What is your concrete role in the ERN-EYE network?
I’m member of the ePAG – the European Patients Advocacy Group of patients and family members. Collectivly, our ePAG group represents the perspective and interests of the patients and families affected by rare eye diseases and the organizations representing them. Our role is to contribute to the ERN-EYE Board and Working Groups by providing the patient perspective on all relevant aspects of the ERN-EYE strategic policy and organizational processes. Our main task is to promote and encourage a patient centric approach in setting research objectives, delivery of clinical care and improvement of services. Personally, I represent patients with inherited retinal diseases, an area where a substantial amount of research is ongoing and we, the patients, would like to contribute to the acceleration of the research outcomes. Naturally, I’m part of the Retina Working Group of the ERN-EYE.
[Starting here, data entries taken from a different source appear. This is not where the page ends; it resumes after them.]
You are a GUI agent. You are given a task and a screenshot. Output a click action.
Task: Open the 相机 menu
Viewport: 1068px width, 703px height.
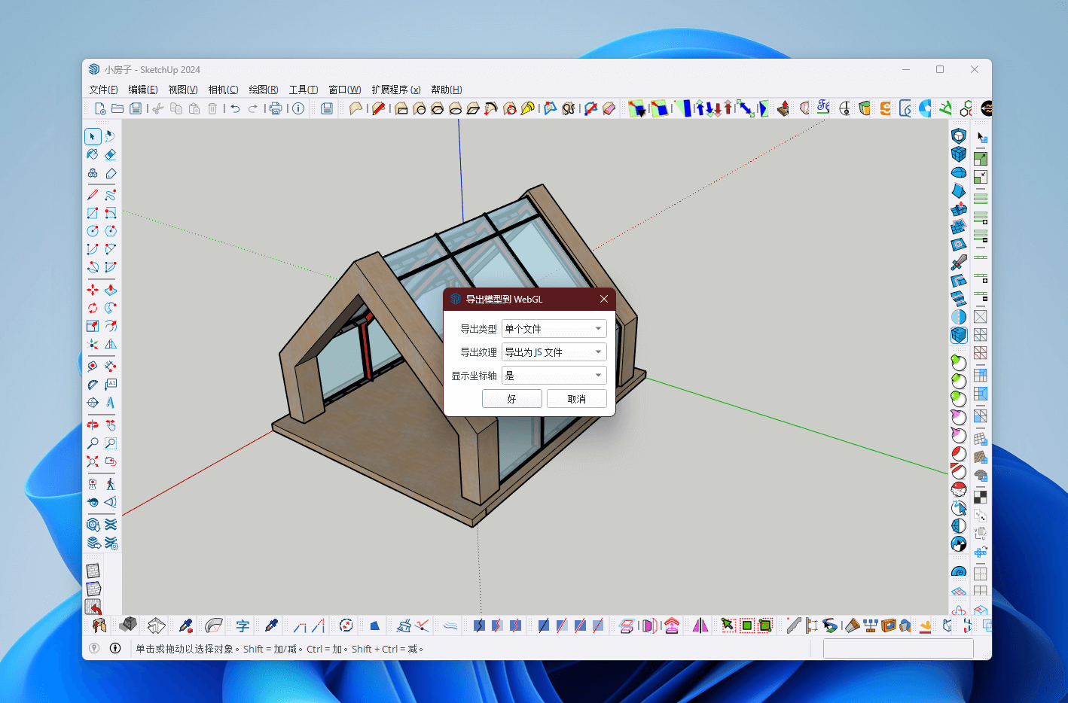pos(223,90)

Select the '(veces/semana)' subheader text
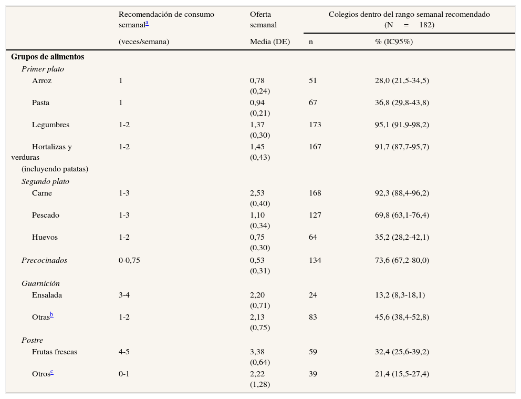(144, 42)
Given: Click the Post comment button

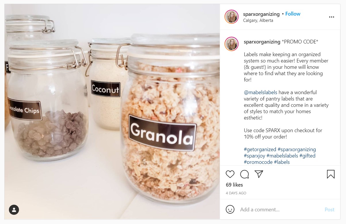Looking at the screenshot, I should coord(330,210).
The patient organization I represent – Retina Bulgaria and our umbrella global organization – Retina International – are seeking to improve the access to genetic testing, establish interoperable patient registries and improve access to clinical trials for those who are living with these blinding retinal conditions. Therefore, the collaboration with the clinicians and the researchers within the Genetic Diagnostics transversal working group is among my priorities.. I’m member of the low vision and patient daily care working group as well. Unfortunately, I’m the only patient representative from Eastern Europe.
In your opinion, what is the most important issue ERN-EYE could overcome?
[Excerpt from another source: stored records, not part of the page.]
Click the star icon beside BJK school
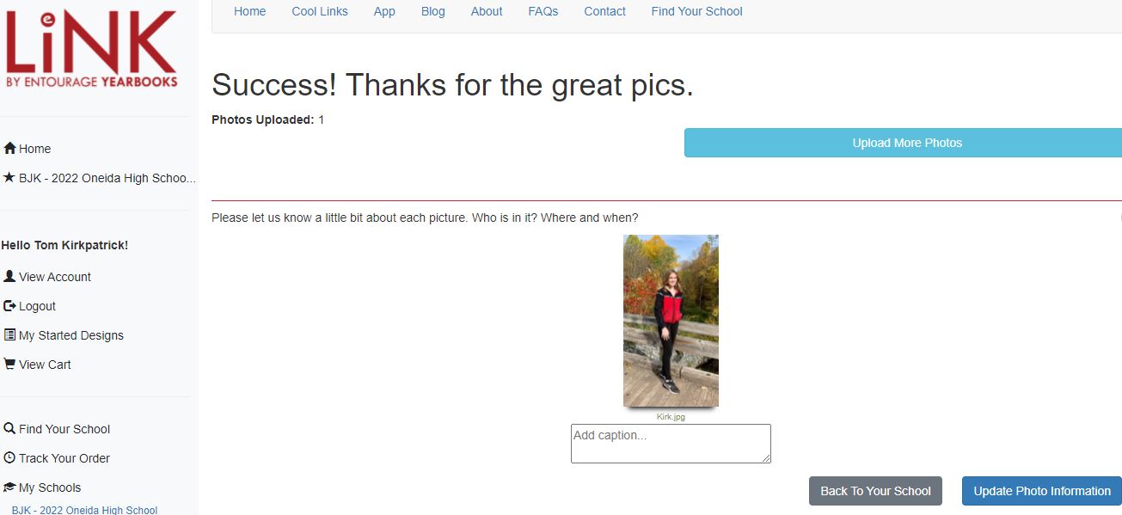This screenshot has width=1122, height=515. pyautogui.click(x=9, y=177)
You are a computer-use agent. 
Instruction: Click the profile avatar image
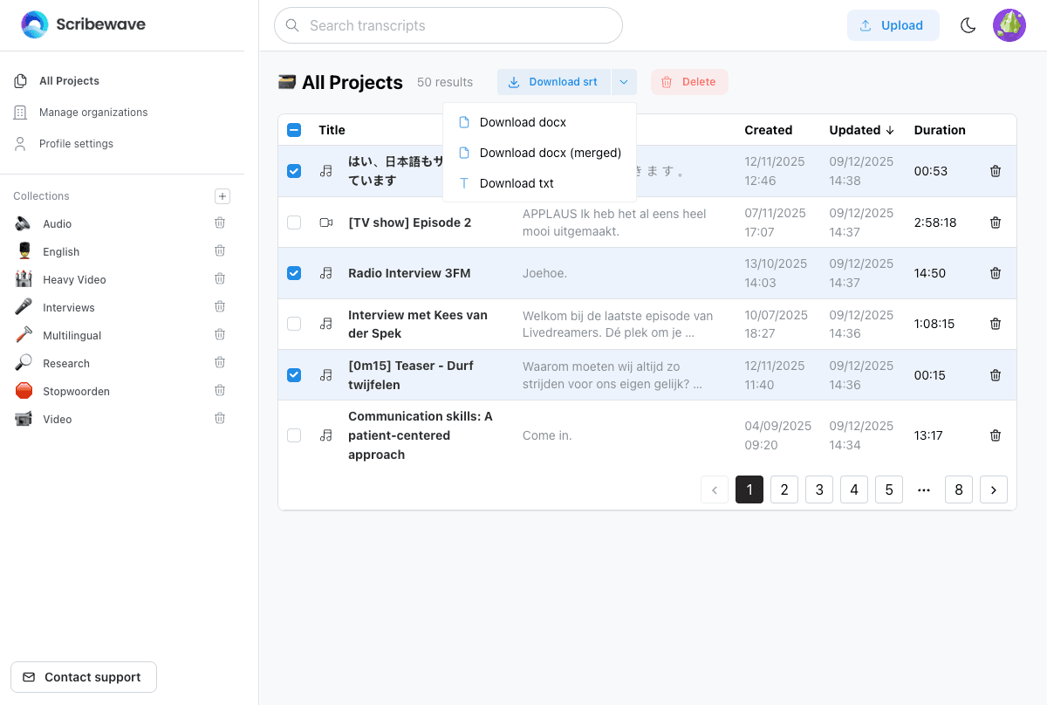pyautogui.click(x=1009, y=24)
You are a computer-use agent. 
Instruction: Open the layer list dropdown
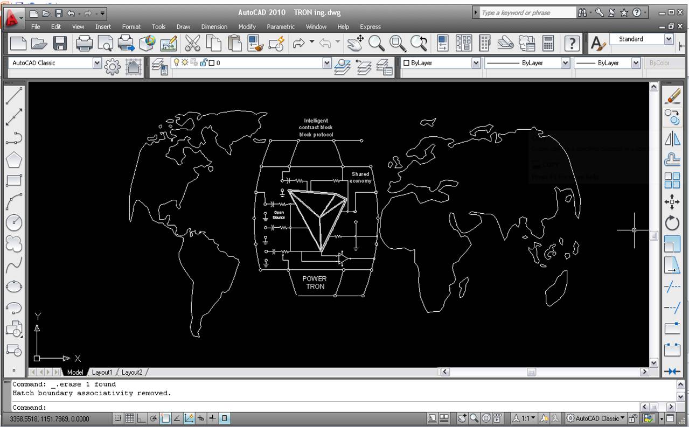[x=326, y=63]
I come from Bulgaria – a country which doesn’t have any kind of expert center related to the ERN-EYE. There are no clinical trials ongoing in the country, the eye doctors, regretfully, aren’t familiar with the role of genetic testing and counselling, patients aren’t referred for genetic diagnostics. The patients are searching for expert advice and treatment by themselves and often outside the EU – in Turkey, Russia, USA due to the lack of information and lack of awareness about the ERN-EYE. The most important issue which I’m very much hoping the ERN-EYE can overcome is, firstly, the equality of European patients in terms of access to a virtual expert advice and, secondly, to ensure provision of quality care for the European patients with rare eye diseases wherever they live.
What are the main challenges of the network?
The sustainability of the network is among the major challenges. The controversial political engagement and the variability of support in the different countries is a barrier for some hospitals to join the ERN-EYE. Unfortunately some countries remain fully outside of the network despite the patient’s needs in that country.
And the best advances?
Building a collaborative platform of clinicians, researchers and patients . The development of clinical and other guidelines is already underway. The CPMS now exists, however, despite its potential it is underutilized. The basic patient registry is on the way and this will be a very significant advance for the community at large.
In your dreams, what would ERN-EYE look like in 10 years ?
I dream about a vibrant network of clinicians, researchers and patients collaborating with networks outside the EU and contributing to the prompt development of life transforming therapies, using interoperable patient registries. I dream about a network that can bring quality clinical care based on precise clinical guidelines produced by the ERN-EYE and adopted at a national level, including Central Europe. I dream about a network equipped to deliver standards for social care for people affected by disabling conditions I believe that we, the patients, will be able successfully contribute to the development and dissemination of patient information, best practice, care pathways, guidelines and policies.